The City of Silverton, Oregon, was planning a constructed wetland to solve a stream thermal overload problem involving its Schemmel Lane Wastewater Treatment Plant. The Oregon Association of Nurseries was looking for place to build a botanical garden.

Through collaboration and cooperation, both solved their problems and came out as winners.

Invasive species, such as sweet autumn clematis and English ivy were choking Silver Creek, a 16-mile stream that flows through downtown Silverton and is the receiving stream for the treatment plant, a 2.5 mgd (design) secondary facility with average flows of 2.2 mgd in winter and 0.9 mgd in the summer.

Cooling down

“In 1995, we had a thermal overload problem as established by our total maximum daily loadings and had to get our effluent out of Silver Creek in summer,” says Steve Starner, water quality supervisor. To solve the problem by further treating and cooling the effluent naturally, the city purchased a 240-acre horse ranch about 1.5 miles from the plant as a site for the wetlands.

“Since the city had the land and the nurserymen’s association needed a botanical garden location with lots of water, it made sense to combine the two,” Starner says. The world-class botanical garden, known as The Oregon Garden, was designed as an 80-acre educational venue with more than 20 specialty gardens, each focused on a theme.

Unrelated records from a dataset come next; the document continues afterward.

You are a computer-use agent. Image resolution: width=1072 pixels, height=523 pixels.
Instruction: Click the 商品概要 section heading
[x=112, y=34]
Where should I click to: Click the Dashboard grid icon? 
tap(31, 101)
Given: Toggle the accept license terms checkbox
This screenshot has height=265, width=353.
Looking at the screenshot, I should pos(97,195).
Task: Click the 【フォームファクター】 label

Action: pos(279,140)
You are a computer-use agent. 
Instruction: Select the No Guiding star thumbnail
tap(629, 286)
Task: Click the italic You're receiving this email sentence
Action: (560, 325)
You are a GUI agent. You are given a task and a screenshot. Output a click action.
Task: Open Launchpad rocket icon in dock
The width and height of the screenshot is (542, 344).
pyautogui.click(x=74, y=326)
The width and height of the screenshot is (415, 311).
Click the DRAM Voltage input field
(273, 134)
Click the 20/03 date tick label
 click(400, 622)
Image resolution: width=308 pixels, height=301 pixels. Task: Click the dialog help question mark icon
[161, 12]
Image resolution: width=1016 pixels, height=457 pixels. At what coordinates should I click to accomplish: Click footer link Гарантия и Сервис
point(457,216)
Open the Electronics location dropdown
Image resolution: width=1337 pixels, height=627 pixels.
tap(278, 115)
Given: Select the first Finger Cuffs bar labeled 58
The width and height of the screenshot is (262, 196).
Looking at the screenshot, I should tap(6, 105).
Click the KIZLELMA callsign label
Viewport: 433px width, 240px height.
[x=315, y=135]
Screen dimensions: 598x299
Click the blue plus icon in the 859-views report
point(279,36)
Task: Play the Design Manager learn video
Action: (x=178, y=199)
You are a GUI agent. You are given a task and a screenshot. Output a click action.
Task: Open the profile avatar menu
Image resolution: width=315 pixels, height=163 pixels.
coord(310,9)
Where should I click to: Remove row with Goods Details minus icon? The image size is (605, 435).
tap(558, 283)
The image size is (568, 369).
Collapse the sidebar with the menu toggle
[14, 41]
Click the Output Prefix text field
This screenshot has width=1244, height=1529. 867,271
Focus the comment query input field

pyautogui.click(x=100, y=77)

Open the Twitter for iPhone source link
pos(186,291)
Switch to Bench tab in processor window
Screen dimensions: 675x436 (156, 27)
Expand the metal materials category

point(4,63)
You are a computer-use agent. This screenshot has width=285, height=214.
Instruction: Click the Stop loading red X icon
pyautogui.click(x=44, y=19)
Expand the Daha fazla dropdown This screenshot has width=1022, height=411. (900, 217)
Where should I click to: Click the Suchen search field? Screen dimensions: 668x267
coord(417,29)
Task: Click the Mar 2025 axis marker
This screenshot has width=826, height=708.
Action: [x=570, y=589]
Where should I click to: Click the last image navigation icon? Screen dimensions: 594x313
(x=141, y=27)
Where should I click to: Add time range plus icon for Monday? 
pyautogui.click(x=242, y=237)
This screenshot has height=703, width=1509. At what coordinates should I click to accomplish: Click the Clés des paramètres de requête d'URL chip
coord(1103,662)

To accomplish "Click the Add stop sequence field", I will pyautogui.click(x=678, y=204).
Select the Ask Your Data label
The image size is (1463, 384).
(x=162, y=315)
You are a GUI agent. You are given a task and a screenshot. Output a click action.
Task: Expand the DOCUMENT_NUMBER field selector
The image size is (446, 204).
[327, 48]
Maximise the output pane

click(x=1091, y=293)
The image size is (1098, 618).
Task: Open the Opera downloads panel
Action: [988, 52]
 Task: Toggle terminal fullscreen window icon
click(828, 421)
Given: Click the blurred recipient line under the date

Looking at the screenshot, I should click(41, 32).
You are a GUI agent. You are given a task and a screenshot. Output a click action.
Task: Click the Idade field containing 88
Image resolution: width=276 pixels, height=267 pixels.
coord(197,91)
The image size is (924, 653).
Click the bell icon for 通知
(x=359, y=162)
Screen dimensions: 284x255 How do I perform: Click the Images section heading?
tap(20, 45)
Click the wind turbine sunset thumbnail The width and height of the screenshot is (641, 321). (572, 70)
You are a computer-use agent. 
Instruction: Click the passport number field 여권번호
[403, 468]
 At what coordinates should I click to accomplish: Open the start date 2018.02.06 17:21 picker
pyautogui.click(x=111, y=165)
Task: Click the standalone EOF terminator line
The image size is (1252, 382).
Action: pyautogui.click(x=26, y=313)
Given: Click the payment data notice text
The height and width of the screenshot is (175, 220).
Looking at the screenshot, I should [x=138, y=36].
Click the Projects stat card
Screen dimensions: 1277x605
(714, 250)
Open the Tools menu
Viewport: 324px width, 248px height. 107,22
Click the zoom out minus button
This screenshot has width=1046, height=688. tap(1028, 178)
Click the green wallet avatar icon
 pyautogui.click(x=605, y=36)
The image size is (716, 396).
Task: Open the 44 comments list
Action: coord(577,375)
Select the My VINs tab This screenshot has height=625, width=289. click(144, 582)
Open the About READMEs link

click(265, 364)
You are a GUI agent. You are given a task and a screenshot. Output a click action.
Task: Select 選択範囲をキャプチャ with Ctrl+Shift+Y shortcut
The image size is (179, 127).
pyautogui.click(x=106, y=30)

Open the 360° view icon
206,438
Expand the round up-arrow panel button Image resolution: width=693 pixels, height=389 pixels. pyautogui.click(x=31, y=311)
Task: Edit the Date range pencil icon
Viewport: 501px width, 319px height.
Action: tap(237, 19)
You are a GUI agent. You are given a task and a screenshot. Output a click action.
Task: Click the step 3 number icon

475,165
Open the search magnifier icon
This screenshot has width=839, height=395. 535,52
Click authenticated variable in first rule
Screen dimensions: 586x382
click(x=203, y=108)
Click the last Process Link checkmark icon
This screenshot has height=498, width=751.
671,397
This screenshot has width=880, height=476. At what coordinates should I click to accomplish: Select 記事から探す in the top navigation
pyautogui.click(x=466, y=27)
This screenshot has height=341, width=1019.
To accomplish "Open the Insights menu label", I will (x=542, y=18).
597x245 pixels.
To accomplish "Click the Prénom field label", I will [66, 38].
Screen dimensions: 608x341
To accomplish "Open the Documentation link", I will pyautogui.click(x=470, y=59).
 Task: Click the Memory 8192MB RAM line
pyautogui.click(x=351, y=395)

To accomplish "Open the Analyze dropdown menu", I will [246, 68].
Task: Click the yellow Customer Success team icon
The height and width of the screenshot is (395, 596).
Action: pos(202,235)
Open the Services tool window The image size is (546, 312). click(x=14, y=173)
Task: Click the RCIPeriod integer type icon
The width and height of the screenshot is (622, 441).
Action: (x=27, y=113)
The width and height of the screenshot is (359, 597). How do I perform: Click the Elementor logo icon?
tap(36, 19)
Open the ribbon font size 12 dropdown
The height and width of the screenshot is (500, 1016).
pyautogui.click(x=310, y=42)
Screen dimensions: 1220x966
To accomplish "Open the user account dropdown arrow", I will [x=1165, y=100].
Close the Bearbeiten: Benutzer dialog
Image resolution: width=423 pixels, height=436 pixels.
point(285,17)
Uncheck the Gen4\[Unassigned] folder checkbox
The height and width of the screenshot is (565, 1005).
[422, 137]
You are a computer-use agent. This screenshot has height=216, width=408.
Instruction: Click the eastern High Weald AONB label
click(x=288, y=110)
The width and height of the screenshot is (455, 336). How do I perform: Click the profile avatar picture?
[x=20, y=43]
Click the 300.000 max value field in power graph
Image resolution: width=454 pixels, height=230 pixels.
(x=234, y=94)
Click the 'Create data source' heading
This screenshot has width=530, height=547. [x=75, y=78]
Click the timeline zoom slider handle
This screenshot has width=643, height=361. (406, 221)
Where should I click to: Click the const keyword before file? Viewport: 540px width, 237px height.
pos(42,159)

Among them is a children’s garden that includes animal-shaped bushes and shrubs, a treehouse and an area similar to a dinosaur dig. A rose garden displays more than 40 varieties arranged by color, and a sensory garden highlights plants and flowers with therapeutic scents, such as lavender, oregano, coneflower and rosemary. A conifer garden displays more than 400 species, including a large collection of dwarf and miniature conifers and varieties of companion plants such as Daphnes, Japanese maples, heathers and heaths.

Bringing the water

Irrigation for all the gardens is provided through a series of cascaded ponds and strategically located holding tanks. More than 1 mgd of effluent is pumped from the plant through a 16-inch force main with a 60 hp vertical turbine pump (Goulds Water Technology, a Xylem brand). Three complexes at the wetland and gardens, with a combined 25 cells, are gravity-fed and passively provide three final filtration functions.

“The Oregon Garden is one of only a few anywhere that reuses wastewater for a water feature,” Starner says. Landscaping of the Axis Garden, a pattern of turf lined with trees and bushes that display seasonal colors, includes a waterfall-style fountain at one end and the Oregon Garden Resort hotel and conference center at the other. The 106-room hotel was built in 2006, six years after the garden opened, to boost tourism.

The Schemmel Lane plant received a 2018 Award for Excellence from the WateReuse Association, recognizing Silverton’s creation of the wetland to lower discharge temperatures to meet state standards and to further treat wastewater through creation of the garden.

Starner says, “It all just came together at the right time.”